___ Selected excerpt
A 102-year-old woman in Westchester County, New York, is inspiring others after winning her recent battle with the coronavirus.
Angelina Sciales, whose married name is Friedman, was born in 1918 on a passenger ship carrying immigrants from Italy to New York City during the Spanish flu pandemic that killed an estimated 20 to 50 million people, Pix 11 reported.
“At the time, there were no effective drugs or vaccines to treat this killer flu strain. Citizens were ordered to wear masks, schools, theaters and businesses were shuttered and bodies piled up in makeshift morgues before the virus ended its deadly global march,” according to History.com.
Sadly, Friedman’s mother died while giving birth to her baby girl on the voyage to America.
“She was helped by her two sisters,” said Friedman’s daughter, Joanne Merola. “She was one of 11 children. She’s the last one surviving.”
On March 21, the senior who lives at the North Westchester Restorative Therapy and Nursing Center tested positive for the coronavirus and spent a week in the hospital.
Even though she had no respiratory issues, Friedman continued to run a fever on and off once she returned home and kept testing positive for the disease while she lay isolated in her bedroom.
To everyone’s relief, she finally tested negative on April 21, and nurses told Merola her mother had begun eating again and was eager to get back to her crotchet project.
“My mother is a survivor. She survived miscarriages, internal bleeding and cancer,” said her daughter, who lives nearby but was unable to visit due to a back injury.
Friedman has now survived two pandemics, giving Merola and everyone who knows her another reason to celebrate her special life.
“She is not human. She has superhuman DNA,” Merola said, laughing.
“If my mother could see this, I’d say, ‘Keep going, Ma! You’re going to outlive us all,'” she concluded.
______
:: What you have to do ::
Please repeat word for word everything from "On March 21, the" down to "her crotchet project." in the article about the 102-year-old coronavirus survivor.
___ Given data
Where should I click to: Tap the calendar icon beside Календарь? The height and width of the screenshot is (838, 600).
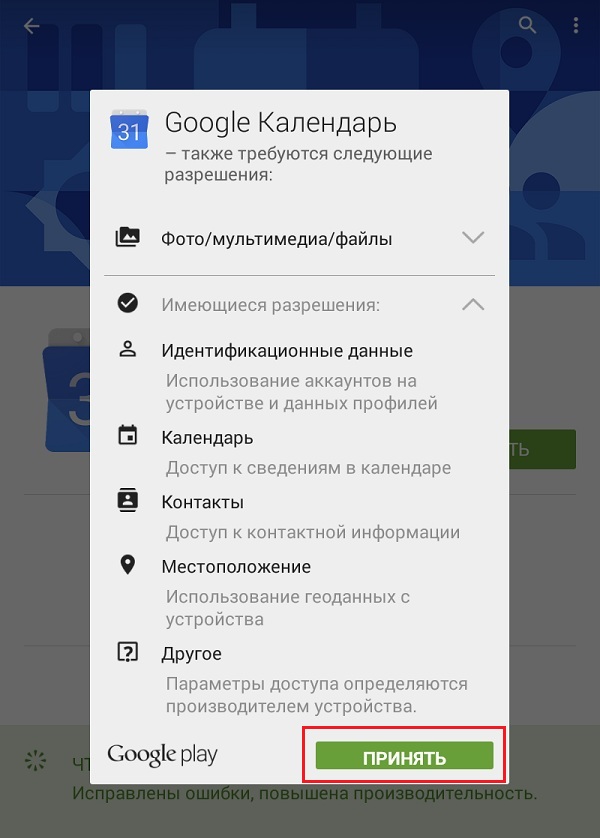128,435
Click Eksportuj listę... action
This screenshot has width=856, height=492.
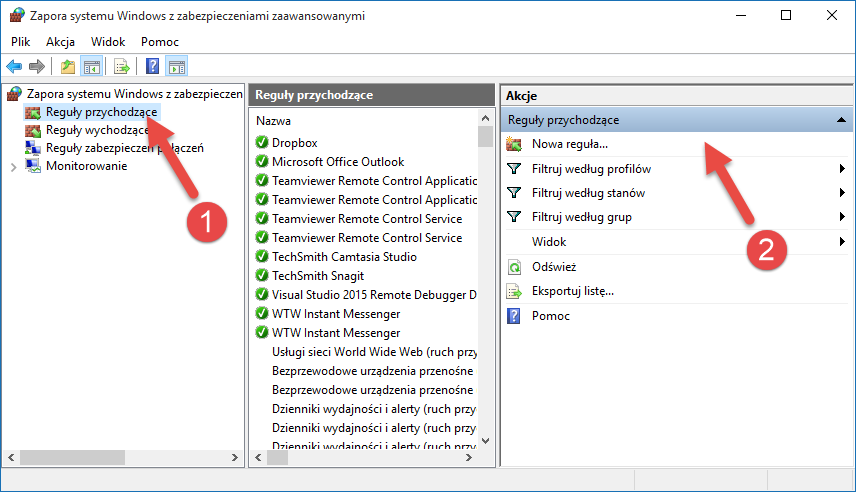[573, 291]
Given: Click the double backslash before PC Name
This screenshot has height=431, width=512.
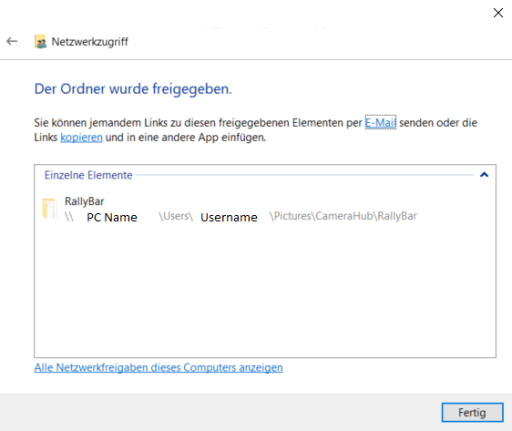Looking at the screenshot, I should point(69,217).
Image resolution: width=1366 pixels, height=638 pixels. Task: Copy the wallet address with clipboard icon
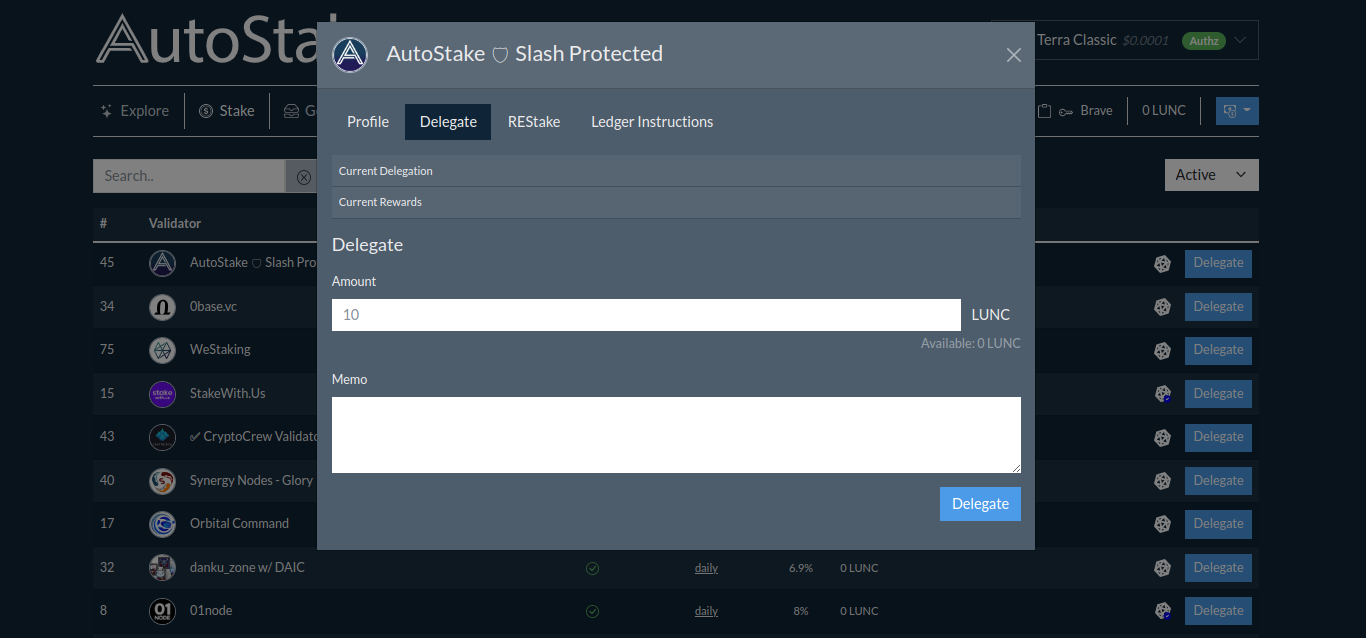pos(1044,111)
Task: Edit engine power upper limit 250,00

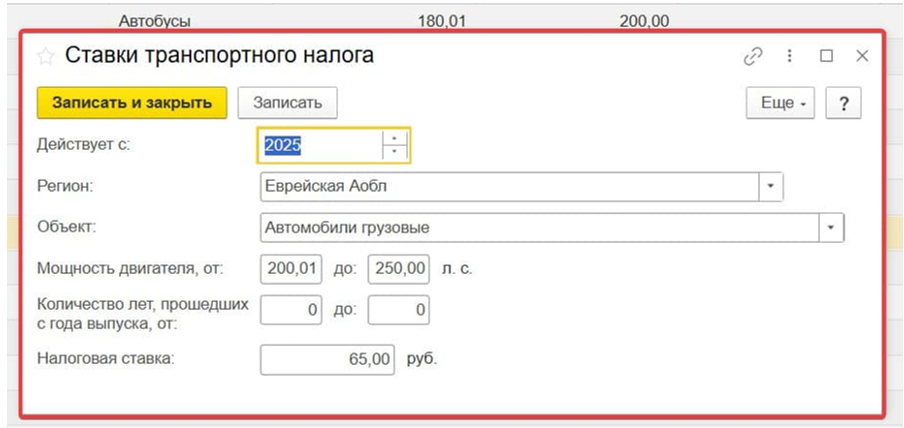Action: pyautogui.click(x=399, y=269)
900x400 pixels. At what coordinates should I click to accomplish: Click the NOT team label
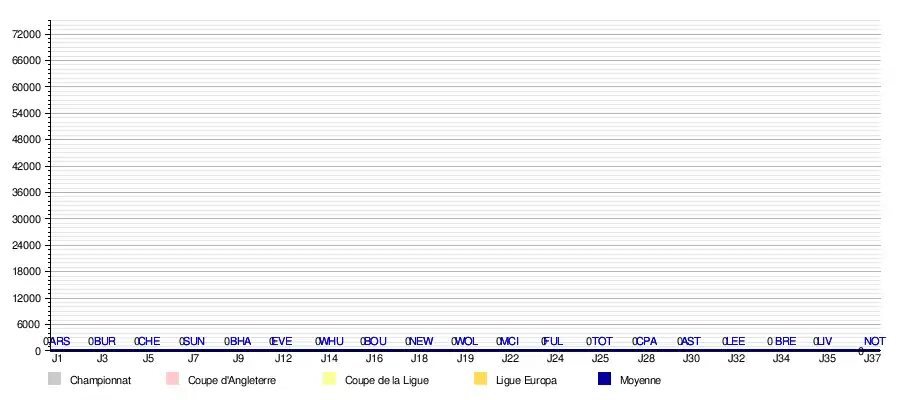[874, 342]
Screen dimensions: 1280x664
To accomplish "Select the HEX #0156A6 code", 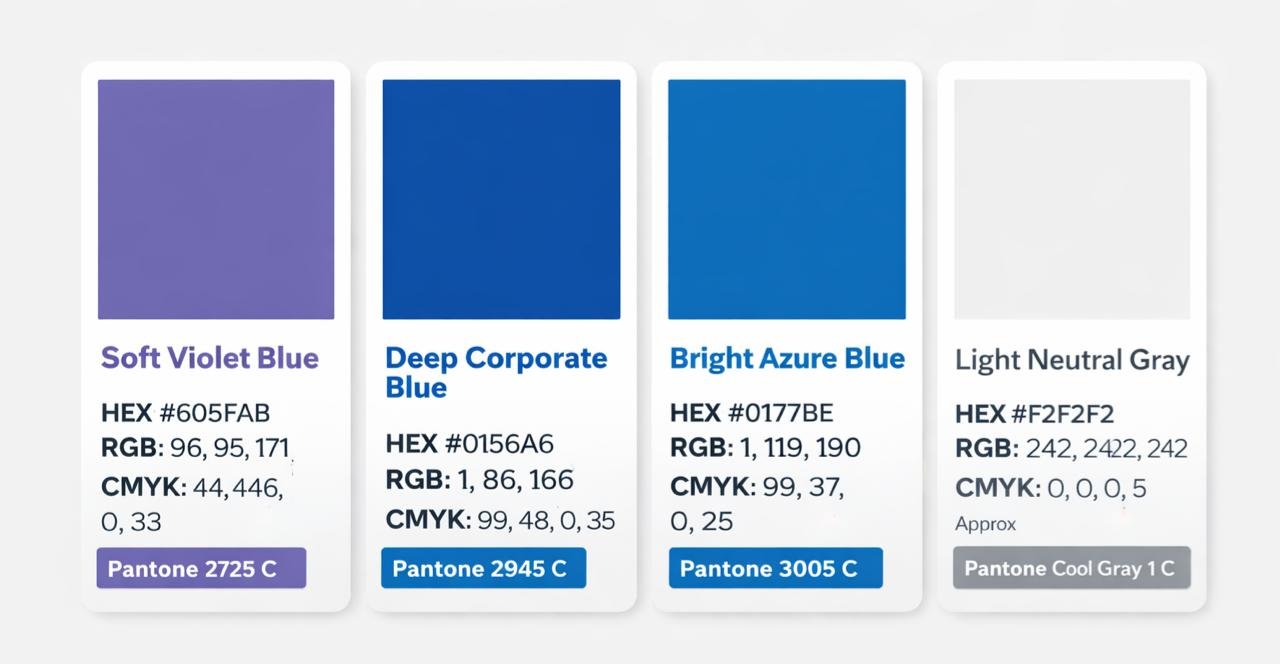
______
:: Task solution ::
On March 21, the senior who lives at the North Westchester Restorative Therapy and Nursing Center tested positive for the coronavirus and spent a week in the hospital.
Even though she had no respiratory issues, Friedman continued to run a fever on and off once she returned home and kept testing positive for the disease while she lay isolated in her bedroom.
To everyone’s relief, she finally tested negative on April 21, and nurses told Merola her mother had begun eating again and was eager to get back to her crotchet project.